Nothing in the records should differ when you write them out again.

Recorded information ->
--------------------------------
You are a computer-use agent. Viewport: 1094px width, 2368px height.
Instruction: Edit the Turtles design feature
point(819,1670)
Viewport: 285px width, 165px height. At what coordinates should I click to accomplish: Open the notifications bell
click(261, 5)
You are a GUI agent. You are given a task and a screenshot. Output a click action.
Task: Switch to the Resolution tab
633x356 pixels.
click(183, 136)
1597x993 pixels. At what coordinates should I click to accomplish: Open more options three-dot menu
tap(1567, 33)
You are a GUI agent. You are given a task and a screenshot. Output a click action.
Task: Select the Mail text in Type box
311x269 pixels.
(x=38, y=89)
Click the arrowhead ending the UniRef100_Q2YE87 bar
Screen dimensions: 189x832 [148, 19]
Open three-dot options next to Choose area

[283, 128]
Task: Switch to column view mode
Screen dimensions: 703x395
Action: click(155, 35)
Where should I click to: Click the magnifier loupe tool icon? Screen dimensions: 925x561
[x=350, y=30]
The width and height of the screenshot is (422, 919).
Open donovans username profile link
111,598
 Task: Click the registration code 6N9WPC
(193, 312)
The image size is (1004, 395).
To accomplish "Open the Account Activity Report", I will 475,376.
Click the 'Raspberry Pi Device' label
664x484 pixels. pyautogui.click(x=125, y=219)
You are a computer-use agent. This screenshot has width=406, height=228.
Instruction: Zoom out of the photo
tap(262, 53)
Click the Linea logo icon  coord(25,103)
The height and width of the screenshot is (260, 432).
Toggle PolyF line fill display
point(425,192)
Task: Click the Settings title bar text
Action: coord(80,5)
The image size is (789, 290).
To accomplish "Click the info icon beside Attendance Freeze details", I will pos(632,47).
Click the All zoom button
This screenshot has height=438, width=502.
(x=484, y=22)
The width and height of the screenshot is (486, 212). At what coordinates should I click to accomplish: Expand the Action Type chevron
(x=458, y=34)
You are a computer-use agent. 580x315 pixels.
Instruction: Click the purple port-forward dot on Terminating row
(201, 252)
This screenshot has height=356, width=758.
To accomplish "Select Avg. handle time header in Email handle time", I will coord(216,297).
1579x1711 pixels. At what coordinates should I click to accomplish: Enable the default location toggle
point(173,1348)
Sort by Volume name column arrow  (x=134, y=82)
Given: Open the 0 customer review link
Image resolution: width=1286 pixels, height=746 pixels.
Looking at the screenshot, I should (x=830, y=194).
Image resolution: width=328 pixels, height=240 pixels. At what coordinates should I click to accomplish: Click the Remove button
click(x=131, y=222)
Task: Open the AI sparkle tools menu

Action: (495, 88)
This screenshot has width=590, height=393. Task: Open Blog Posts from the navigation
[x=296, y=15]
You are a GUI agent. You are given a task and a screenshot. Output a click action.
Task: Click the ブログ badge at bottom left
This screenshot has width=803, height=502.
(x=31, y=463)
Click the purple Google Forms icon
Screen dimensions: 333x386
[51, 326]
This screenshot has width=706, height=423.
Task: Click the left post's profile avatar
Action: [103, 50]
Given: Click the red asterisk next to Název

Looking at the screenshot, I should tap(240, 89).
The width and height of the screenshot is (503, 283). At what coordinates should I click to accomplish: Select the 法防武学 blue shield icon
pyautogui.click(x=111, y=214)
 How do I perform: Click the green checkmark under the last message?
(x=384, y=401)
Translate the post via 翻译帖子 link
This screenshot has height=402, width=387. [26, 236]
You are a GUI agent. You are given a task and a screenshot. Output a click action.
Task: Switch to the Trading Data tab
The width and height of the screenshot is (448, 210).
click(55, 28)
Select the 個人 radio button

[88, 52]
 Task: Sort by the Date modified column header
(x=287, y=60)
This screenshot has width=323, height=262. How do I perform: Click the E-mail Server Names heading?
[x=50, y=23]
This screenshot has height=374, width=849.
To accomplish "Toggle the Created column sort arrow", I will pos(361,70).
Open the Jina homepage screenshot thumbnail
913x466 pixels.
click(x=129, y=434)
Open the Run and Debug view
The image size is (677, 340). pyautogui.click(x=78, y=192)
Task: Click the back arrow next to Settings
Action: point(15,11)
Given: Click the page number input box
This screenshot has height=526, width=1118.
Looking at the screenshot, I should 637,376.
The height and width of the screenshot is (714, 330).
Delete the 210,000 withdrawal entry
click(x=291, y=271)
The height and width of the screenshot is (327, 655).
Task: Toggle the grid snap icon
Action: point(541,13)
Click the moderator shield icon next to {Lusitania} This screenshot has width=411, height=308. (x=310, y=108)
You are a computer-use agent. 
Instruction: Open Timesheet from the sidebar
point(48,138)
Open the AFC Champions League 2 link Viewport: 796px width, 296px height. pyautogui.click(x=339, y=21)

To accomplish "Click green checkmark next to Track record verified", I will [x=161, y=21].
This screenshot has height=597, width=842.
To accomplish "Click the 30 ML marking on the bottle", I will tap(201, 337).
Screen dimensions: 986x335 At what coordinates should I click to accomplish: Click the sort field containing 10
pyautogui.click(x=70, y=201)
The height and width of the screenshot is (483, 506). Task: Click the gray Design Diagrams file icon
--------------------------------
Response ->
You are a computer-use agent. Viewport: 1094px width, 2368px height.
Instruction: Edit the Turtles design feature
point(819,1670)
Viewport: 285px width, 165px height. At what coordinates should I click to accomplish: Open the notifications bell
click(261, 5)
You are a GUI agent. You are given a task and a screenshot. Output a click action.
Task: Switch to the Resolution tab
633x356 pixels.
click(183, 136)
1597x993 pixels. At what coordinates should I click to accomplish: Open more options three-dot menu
tap(1567, 33)
You are a GUI agent. You are given a task and a screenshot. Output a click action.
Task: Select the Mail text in Type box
311x269 pixels.
(x=38, y=89)
Click the arrowhead ending the UniRef100_Q2YE87 bar
Screen dimensions: 189x832 [148, 19]
Open three-dot options next to Choose area

[283, 128]
Task: Switch to column view mode
Screen dimensions: 703x395
Action: click(155, 35)
Where should I click to: Click the magnifier loupe tool icon? Screen dimensions: 925x561
[x=350, y=30]
The width and height of the screenshot is (422, 919).
Open donovans username profile link
111,598
 Task: Click the registration code 6N9WPC
(193, 312)
The image size is (1004, 395).
To accomplish "Open the Account Activity Report", I will 475,376.
Click the 'Raspberry Pi Device' label
664x484 pixels. pyautogui.click(x=125, y=219)
You are a computer-use agent. This screenshot has width=406, height=228.
Instruction: Zoom out of the photo
tap(262, 53)
Click the Linea logo icon  coord(25,103)
The height and width of the screenshot is (260, 432).
Toggle PolyF line fill display
point(425,192)
Task: Click the Settings title bar text
Action: coord(80,5)
The image size is (789, 290).
To accomplish "Click the info icon beside Attendance Freeze details", I will pos(632,47).
Click the All zoom button
This screenshot has height=438, width=502.
(x=484, y=22)
The width and height of the screenshot is (486, 212). At what coordinates should I click to accomplish: Expand the Action Type chevron
(x=458, y=34)
You are a computer-use agent. 580x315 pixels.
Instruction: Click the purple port-forward dot on Terminating row
(201, 252)
This screenshot has height=356, width=758.
To accomplish "Select Avg. handle time header in Email handle time", I will coord(216,297).
1579x1711 pixels. At what coordinates should I click to accomplish: Enable the default location toggle
point(173,1348)
Sort by Volume name column arrow  (x=134, y=82)
Given: Open the 0 customer review link
Image resolution: width=1286 pixels, height=746 pixels.
Looking at the screenshot, I should (x=830, y=194).
Image resolution: width=328 pixels, height=240 pixels. At what coordinates should I click to accomplish: Click the Remove button
click(x=131, y=222)
Task: Open the AI sparkle tools menu

Action: (495, 88)
This screenshot has width=590, height=393. Task: Open Blog Posts from the navigation
[x=296, y=15]
You are a GUI agent. You are given a task and a screenshot. Output a click action.
Task: Click the ブログ badge at bottom left
This screenshot has width=803, height=502.
(x=31, y=463)
Click the purple Google Forms icon
Screen dimensions: 333x386
[51, 326]
This screenshot has width=706, height=423.
Task: Click the left post's profile avatar
Action: [103, 50]
Given: Click the red asterisk next to Název

Looking at the screenshot, I should tap(240, 89).
The width and height of the screenshot is (503, 283). At what coordinates should I click to accomplish: Select the 法防武学 blue shield icon
pyautogui.click(x=111, y=214)
 How do I perform: Click the green checkmark under the last message?
(x=384, y=401)
Translate the post via 翻译帖子 link
This screenshot has height=402, width=387. [26, 236]
You are a GUI agent. You are given a task and a screenshot. Output a click action.
Task: Switch to the Trading Data tab
The width and height of the screenshot is (448, 210).
click(55, 28)
Select the 個人 radio button

[88, 52]
 Task: Sort by the Date modified column header
(x=287, y=60)
This screenshot has width=323, height=262. How do I perform: Click the E-mail Server Names heading?
[x=50, y=23]
This screenshot has height=374, width=849.
To accomplish "Toggle the Created column sort arrow", I will pos(361,70).
Open the Jina homepage screenshot thumbnail
913x466 pixels.
click(x=129, y=434)
Open the Run and Debug view
The image size is (677, 340). pyautogui.click(x=78, y=192)
Task: Click the back arrow next to Settings
Action: point(15,11)
Given: Click the page number input box
This screenshot has height=526, width=1118.
Looking at the screenshot, I should 637,376.
The height and width of the screenshot is (714, 330).
Delete the 210,000 withdrawal entry
click(x=291, y=271)
The height and width of the screenshot is (327, 655).
Task: Toggle the grid snap icon
Action: point(541,13)
Click the moderator shield icon next to {Lusitania} This screenshot has width=411, height=308. (x=310, y=108)
You are a computer-use agent. 
Instruction: Open Timesheet from the sidebar
point(48,138)
Open the AFC Champions League 2 link Viewport: 796px width, 296px height. pyautogui.click(x=339, y=21)

To accomplish "Click green checkmark next to Track record verified", I will [x=161, y=21].
This screenshot has height=597, width=842.
To accomplish "Click the 30 ML marking on the bottle", I will tap(201, 337).
Screen dimensions: 986x335 At what coordinates should I click to accomplish: Click the sort field containing 10
pyautogui.click(x=70, y=201)
The height and width of the screenshot is (483, 506). Task: Click the gray Design Diagrams file icon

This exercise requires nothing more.